Goal:
Please reproduce the records below word for word, including every one of them.

** Begin Material supplied **

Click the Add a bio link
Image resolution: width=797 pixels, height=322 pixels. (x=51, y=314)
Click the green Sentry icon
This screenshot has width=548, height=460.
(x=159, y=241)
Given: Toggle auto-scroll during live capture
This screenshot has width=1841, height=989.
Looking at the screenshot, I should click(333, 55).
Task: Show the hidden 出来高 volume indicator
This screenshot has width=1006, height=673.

** End Material supplied **

Result of the task:
Click the Add a bio link
Image resolution: width=797 pixels, height=322 pixels. (x=51, y=314)
Click the green Sentry icon
This screenshot has width=548, height=460.
(x=159, y=241)
Given: Toggle auto-scroll during live capture
This screenshot has width=1841, height=989.
Looking at the screenshot, I should click(333, 55).
Task: Show the hidden 出来高 volume indicator
This screenshot has width=1006, height=673.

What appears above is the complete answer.